Open balajijagadesh opened 4 years ago
I believe all books from Chennai Museum are already present in archive.org. https://archive.org/details/@malamud did this already, it seems. I randomly checked few book titles from Chennai Museum and verified in archive.org and they are present. Kindly check. If some more tasks to be done on this, Tamilvelan (Payilagam Python trainee) was earlier asked to do this.

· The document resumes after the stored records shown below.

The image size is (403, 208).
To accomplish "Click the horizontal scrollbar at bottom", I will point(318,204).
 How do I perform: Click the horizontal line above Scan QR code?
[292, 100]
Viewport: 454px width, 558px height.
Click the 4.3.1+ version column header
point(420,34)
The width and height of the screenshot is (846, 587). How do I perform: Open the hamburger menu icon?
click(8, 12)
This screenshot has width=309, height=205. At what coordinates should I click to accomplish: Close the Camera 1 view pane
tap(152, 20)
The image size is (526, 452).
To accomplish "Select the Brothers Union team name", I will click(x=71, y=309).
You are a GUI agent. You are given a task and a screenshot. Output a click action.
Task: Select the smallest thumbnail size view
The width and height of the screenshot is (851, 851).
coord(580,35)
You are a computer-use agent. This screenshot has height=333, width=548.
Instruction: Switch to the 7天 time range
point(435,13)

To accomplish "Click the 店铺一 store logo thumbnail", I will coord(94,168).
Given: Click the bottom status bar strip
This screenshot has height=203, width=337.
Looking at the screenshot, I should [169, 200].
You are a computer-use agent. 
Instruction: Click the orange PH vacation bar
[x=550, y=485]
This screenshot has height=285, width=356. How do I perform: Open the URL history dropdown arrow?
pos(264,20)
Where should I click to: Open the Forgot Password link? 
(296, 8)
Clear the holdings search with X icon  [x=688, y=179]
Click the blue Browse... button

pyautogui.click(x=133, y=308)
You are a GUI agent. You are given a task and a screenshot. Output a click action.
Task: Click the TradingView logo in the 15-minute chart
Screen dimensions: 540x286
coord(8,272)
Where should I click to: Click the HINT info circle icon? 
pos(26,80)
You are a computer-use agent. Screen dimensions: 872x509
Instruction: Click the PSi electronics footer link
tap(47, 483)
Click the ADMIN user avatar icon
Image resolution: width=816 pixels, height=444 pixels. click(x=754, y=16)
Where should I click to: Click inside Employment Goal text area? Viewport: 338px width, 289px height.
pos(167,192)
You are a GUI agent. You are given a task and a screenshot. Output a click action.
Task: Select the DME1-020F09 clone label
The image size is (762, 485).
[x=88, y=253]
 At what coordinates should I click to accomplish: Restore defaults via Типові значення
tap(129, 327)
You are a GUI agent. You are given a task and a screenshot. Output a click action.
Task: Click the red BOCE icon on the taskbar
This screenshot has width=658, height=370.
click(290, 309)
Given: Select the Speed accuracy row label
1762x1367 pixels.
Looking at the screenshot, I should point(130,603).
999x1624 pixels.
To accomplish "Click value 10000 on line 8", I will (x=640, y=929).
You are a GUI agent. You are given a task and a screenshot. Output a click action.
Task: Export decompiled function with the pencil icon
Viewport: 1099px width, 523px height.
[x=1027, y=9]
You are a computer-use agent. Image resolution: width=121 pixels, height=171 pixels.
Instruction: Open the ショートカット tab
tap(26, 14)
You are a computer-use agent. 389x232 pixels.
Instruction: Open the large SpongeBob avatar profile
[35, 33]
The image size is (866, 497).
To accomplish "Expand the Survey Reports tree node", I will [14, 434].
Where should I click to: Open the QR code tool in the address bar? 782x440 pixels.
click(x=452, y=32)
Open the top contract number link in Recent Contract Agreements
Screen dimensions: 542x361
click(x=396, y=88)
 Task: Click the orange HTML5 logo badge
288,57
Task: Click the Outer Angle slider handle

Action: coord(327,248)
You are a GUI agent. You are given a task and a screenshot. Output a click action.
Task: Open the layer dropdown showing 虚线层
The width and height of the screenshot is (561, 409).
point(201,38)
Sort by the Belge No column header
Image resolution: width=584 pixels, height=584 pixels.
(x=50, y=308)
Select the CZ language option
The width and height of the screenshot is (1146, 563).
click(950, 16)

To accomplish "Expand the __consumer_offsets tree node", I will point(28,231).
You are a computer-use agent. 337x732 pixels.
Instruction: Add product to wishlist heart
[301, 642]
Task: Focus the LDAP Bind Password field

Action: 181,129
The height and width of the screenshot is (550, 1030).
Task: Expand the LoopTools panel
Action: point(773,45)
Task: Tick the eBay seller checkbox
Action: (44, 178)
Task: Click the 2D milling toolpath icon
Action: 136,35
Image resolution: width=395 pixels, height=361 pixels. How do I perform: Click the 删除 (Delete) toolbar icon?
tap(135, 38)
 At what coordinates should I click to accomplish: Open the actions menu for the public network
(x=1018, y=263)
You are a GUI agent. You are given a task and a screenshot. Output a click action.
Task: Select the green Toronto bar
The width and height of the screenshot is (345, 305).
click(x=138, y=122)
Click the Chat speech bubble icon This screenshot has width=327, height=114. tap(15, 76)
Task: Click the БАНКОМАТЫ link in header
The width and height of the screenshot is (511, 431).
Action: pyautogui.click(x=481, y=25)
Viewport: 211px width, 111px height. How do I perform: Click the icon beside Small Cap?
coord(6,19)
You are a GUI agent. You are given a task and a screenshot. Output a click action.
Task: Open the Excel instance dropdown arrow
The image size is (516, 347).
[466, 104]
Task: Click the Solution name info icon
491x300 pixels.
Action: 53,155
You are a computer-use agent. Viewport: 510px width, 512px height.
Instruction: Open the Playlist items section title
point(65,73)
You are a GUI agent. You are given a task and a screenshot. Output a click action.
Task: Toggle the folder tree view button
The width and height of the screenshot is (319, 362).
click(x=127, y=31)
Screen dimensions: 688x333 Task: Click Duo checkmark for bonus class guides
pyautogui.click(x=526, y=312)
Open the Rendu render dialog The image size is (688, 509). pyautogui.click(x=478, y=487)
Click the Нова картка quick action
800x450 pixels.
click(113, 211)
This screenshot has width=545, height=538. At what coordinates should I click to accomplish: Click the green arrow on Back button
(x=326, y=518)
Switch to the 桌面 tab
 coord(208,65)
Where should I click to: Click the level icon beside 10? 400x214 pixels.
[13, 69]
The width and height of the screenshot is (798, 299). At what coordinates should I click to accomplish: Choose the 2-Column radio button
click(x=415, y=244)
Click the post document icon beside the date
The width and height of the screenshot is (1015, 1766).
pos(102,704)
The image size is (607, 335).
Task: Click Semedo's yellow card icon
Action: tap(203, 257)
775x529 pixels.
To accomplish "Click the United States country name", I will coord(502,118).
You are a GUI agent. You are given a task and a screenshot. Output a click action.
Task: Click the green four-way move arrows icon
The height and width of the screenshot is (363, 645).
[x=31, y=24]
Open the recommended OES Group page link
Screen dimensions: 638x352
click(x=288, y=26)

His code is present here - https://tamilvelanpython.wordpress.com/2020/07/06/web-scraping-project/
Tamil Nadu government has uploaded the museum related books released by Tamil Nadu government in the website
http://www.e-books-chennaimuseum.tn.gov.in/chennaimuseum/index.php?option=com_content&view=article&id=18&Itemid=116
Here the books are uploaded in alphabetical order.
Need to identify the structure of the url.
Download all the books locally with relevant Meta data.
Then upload it with in Internet archive with the license creative commons cc by sa as per this government order. While uploading the books need to be uploaded with proper meta data for easy access in the future. Also can explore the possibility of adding an ocr layer to the pdf before uploading.
https://commons.wikimedia.org/wiki/File:GoTN_Tamil_Development_Departments_order_on_creative_commons_cc_by_sa.pdf
Once uploaded into internet archive, then it can be easily transferred to commons.wikimedia.org using the tool
https://tools.wmflabs.org/ia-upload/
in the later stage.